Ikram, a former director of the World Bank’s Egypt department, has long been an active participant in Egyptian economic policymaking circles. He has written an account of the long view—how Egypt has fared since the overthrow of the monarchy in 1952—while describing the performance and policies of each successive government: Nasser to 1970, Sadat to 1981, Mubarak to 2011, the leaders who followed him to 2016.
His major lesson from this history? How much things have stayed the same. The continuity in economic policies persists despite radical political change. As Ikram writes,
Egyptian regimes since 1952 have maintained an implicit compact with citizens: the regimes would provide a mixture of subsidies and other benefits [garnished with the threat of coercion], the citizens would remain politically dormant.
Another serious Egyptian shortcoming concerns discouraging exports. As Ikram writes,
During the entire period from 1952 to 2016, the coalition of import interests monopolized the ear of the government to the disadvantage of the interest group of exporters ... Import protection was not confined to tariffs ... An extensive system of non-tariff measures [NTMs] reinforced the structure of direct tariffs.
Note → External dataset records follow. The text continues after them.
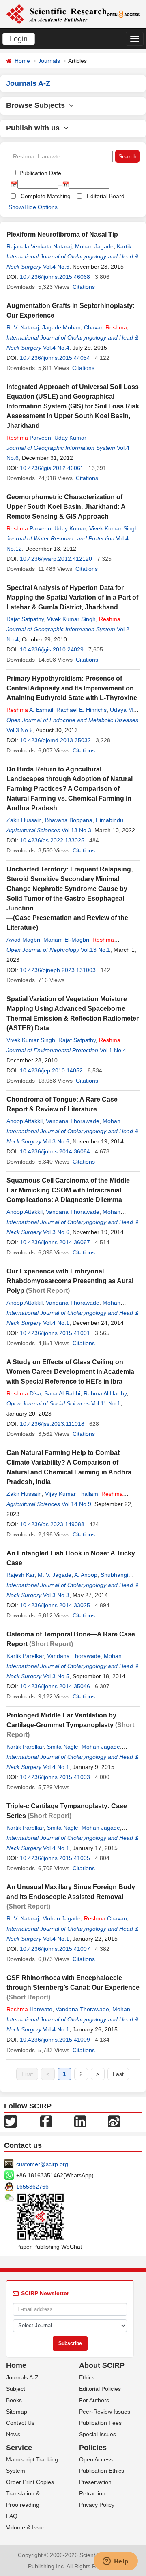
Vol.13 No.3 (76, 830)
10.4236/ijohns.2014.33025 (55, 1605)
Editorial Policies (100, 2389)
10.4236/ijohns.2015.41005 (55, 1858)
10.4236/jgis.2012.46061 (52, 468)
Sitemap (16, 2411)
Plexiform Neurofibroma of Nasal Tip (62, 234)
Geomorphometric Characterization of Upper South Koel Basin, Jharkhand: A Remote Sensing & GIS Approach (65, 506)
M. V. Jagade (54, 1575)
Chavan (105, 327)
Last (118, 2074)
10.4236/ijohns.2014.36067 (55, 1242)
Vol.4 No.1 (56, 1323)
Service (19, 2448)
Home (22, 61)
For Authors (94, 2400)
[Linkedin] (80, 2120)
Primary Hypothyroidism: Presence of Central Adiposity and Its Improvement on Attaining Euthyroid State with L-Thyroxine (71, 688)
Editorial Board (106, 196)
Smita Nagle (62, 1746)
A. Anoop (85, 1575)
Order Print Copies (30, 2482)
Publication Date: (40, 173)
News (13, 2434)
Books (14, 2400)
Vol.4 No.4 (56, 347)
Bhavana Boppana (68, 820)
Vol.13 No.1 (95, 949)
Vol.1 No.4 (113, 1050)
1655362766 (32, 2186)
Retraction (92, 2493)
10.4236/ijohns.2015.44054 (55, 358)
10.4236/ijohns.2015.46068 (55, 276)
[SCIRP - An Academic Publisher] (56, 14)
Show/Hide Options (33, 207)
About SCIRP (102, 2365)
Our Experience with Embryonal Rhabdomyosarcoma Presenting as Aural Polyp (69, 1281)
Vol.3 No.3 (56, 1595)
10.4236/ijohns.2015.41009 (55, 2039)
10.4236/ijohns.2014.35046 (55, 1686)
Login (19, 39)
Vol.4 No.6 (56, 266)
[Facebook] (46, 2120)
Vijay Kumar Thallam (71, 1494)
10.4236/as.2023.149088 (52, 1524)
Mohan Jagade (94, 246)
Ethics (86, 2377)
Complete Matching (46, 196)
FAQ (11, 2516)
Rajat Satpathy (25, 619)
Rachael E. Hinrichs (81, 710)
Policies (93, 2448)
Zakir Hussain (24, 820)
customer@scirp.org (42, 2164)
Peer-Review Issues (104, 2411)
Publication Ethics (101, 2470)
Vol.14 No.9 (76, 1504)
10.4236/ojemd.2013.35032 (55, 740)
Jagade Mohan (61, 327)
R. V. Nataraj (22, 327)
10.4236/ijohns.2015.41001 (55, 1333)
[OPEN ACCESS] (123, 14)
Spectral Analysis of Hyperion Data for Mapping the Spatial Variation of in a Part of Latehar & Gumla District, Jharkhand (72, 597)
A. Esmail (29, 710)
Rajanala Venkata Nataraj (39, 246)
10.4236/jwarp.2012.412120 (56, 558)
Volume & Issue (26, 2527)
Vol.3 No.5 (19, 730)
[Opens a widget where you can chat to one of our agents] (115, 2562)
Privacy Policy (96, 2504)
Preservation (95, 2482)
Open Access (96, 2459)
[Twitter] (10, 2120)
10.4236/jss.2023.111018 (52, 1423)
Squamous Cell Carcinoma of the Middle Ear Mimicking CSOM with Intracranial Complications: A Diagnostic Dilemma (68, 1190)
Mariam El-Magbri (66, 939)
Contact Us (20, 2423)
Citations (84, 287)
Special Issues (97, 2434)
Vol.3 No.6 (56, 1141)
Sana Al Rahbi (62, 1393)
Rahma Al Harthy (105, 1393)
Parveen (28, 437)
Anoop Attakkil (24, 1121)
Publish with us (35, 128)
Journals (49, 61)
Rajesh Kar (20, 1575)
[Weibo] (114, 2120)
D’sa (23, 1393)
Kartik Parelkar (25, 1656)
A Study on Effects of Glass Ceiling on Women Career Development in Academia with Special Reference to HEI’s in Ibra (70, 1371)
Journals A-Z (22, 2377)
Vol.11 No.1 (105, 1403)
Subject (15, 2389)
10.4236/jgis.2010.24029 (52, 649)
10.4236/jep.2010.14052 (51, 1070)
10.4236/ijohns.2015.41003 (55, 1777)
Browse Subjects (37, 105)
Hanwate (29, 2009)
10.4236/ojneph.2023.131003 (58, 970)
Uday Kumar (70, 437)
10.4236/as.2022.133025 (52, 840)
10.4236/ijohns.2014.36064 (55, 1151)
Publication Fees (100, 2423)
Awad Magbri (23, 939)
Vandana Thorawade (72, 1121)
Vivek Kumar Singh (113, 528)
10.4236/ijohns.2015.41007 (55, 1949)
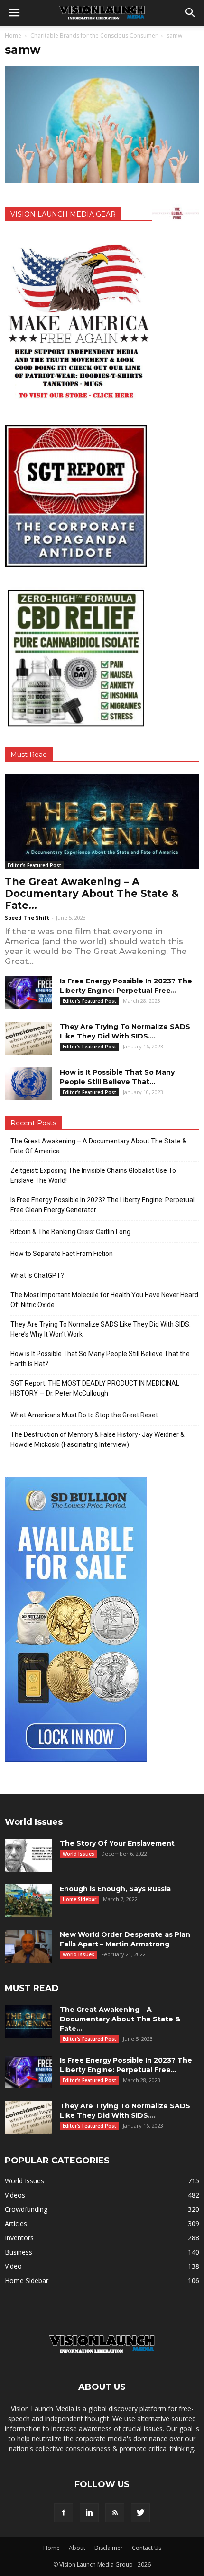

These NTMs were generally cloaked as quality control or health protection measures.
More generally, the problem was, as Ikram summarizes, “What Egypt has not done was to undertake structural reforms that would reduce the cost of doing business.” He gives detailed accounts of promised reforms and, then, how little happened. As he puts it,
There was a wide gap between the articulation of the problem and implementation of the solution.
Promoting Egyptian economic growth, no matter the policy, would not be easy. Ikram is quite clear at describing the challenges faced by Egyptian policymakers. The dependence on the Nile is a tight limit; the cultivated area in 2016 was only 15 percent more than in 1947. Population growth has long been high; the 2020 population is about ten times higher than 1900, and population is on track to rise by another one-third (i.e., 30 million people) by 2050. Feeding all those people with such limited farmland is no small problem, not to speak of creating jobs for the millions joining the labor force annually. But Ikram is also honest: faced with these problems, Egyptian policymakers did a terrible job.